* _Document passage_
++++++++++++++++++++
Health Tips: How much alcohol is safe for health? Here’s what WHO analysis shows

Earlier, the agency had found that alcohol can cause at least seven types of cancer.

Alcohol causes cancer through biological mechanisms as the compound breaks down in the body.
Alcohol causes cancer through biological mechanisms as the compound breaks down in the body.

Health News: There is a popular perception that moderate alcohol use has possible health benefits. So much so that some even claim that moderate drinking can be good for the heart and circulatory system. However, a recent study has suggested that there is no safe limit to it and any amount of drinking can severely impact one’s health.

According to a statement by the World Health Organisation (WHO), published in The Lancet Public Health journal, there are no studies to show the potential benefits of alcohol.

The International Agency for Research on Cancer has classified alcohol along with asbestos, radiation and tobacco, as a high-risk Group 1 carcinogen, contributing to cancer worldwide.

Earlier, the agency found that alcohol can cause at least seven types of cancer. This included some most common types of cancer such as bowel cancer and female breast cancer. It is also linked with oesophagus, liver and colorectal cancers.
++++++++++++++++++++
* _Record extracts_
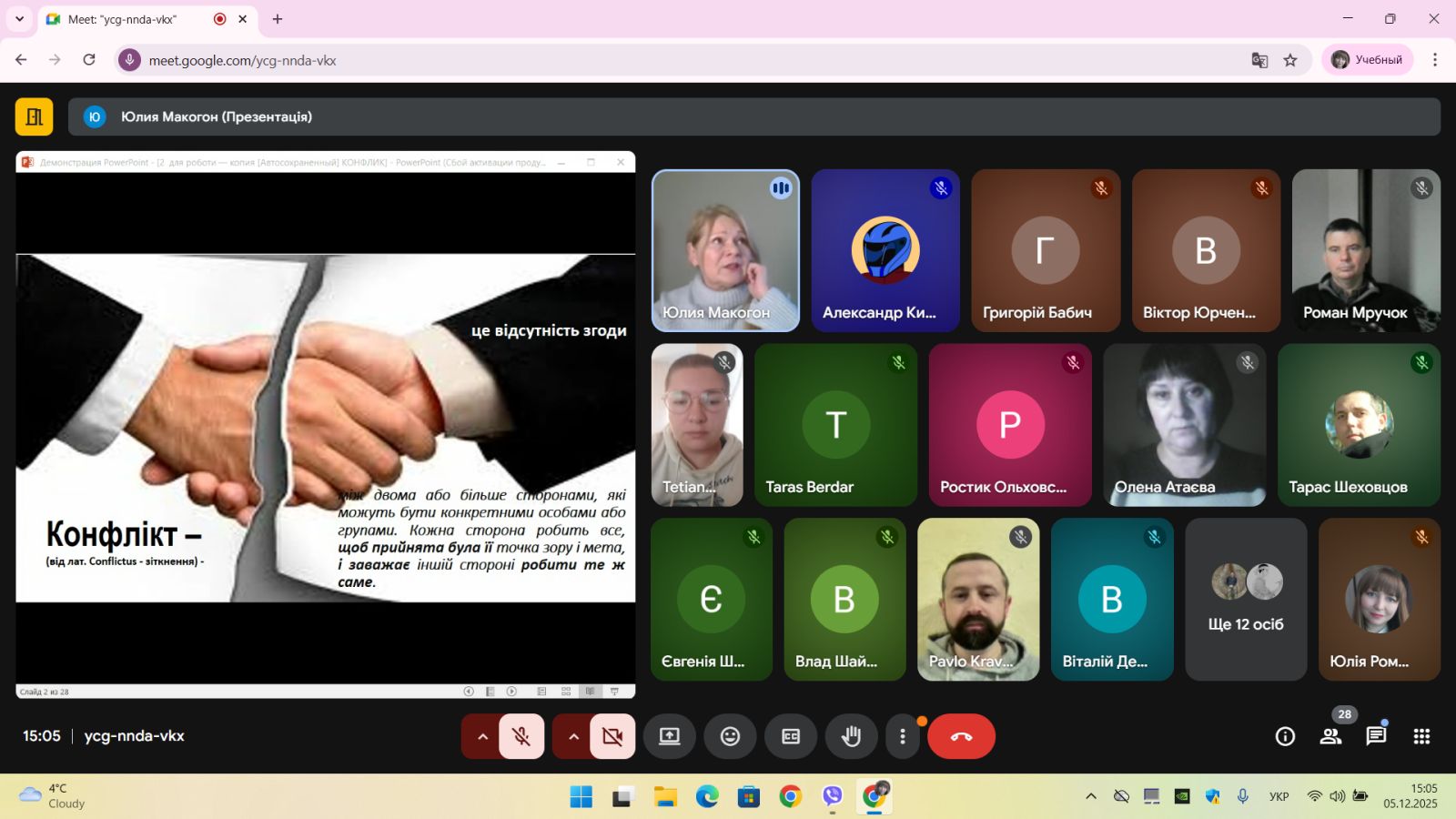
Task: Click the "Ще 12 осіб" tile
Action: point(1246,600)
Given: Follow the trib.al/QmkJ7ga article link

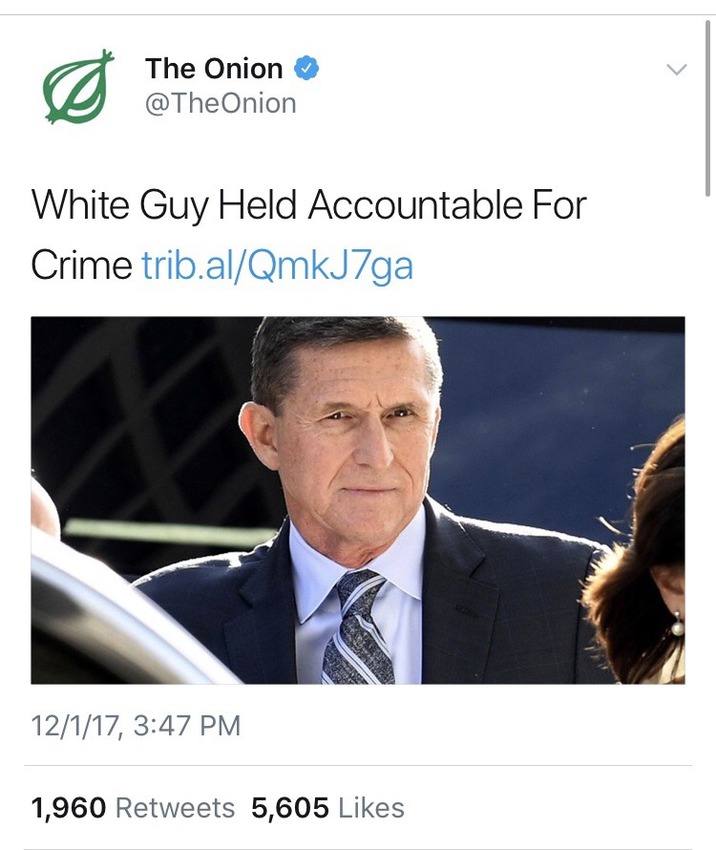Looking at the screenshot, I should [277, 265].
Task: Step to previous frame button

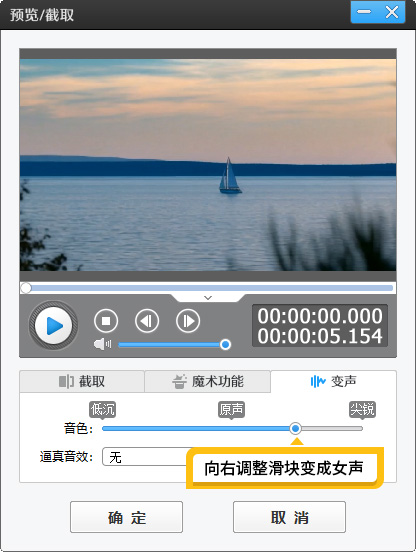Action: tap(147, 321)
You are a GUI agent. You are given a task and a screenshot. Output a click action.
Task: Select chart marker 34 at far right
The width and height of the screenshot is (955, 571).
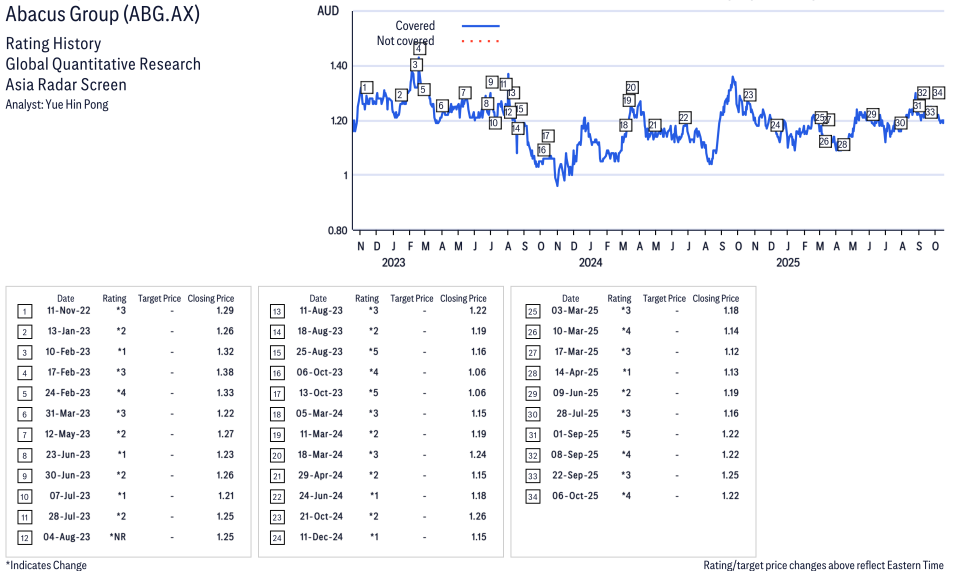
++++++++++++++++++++
* _Work request_
Copy the passage of the article on alcohol and health from "Earlier, the agency found" up to and including "and colorectal cancers.", keeping every word and mark unchanged.

* _Response to this exercise_
Earlier, the agency found that alcohol can cause at least seven types of cancer. This included some most common types of cancer such as bowel cancer and female breast cancer. It is also linked with oesophagus, liver and colorectal cancers.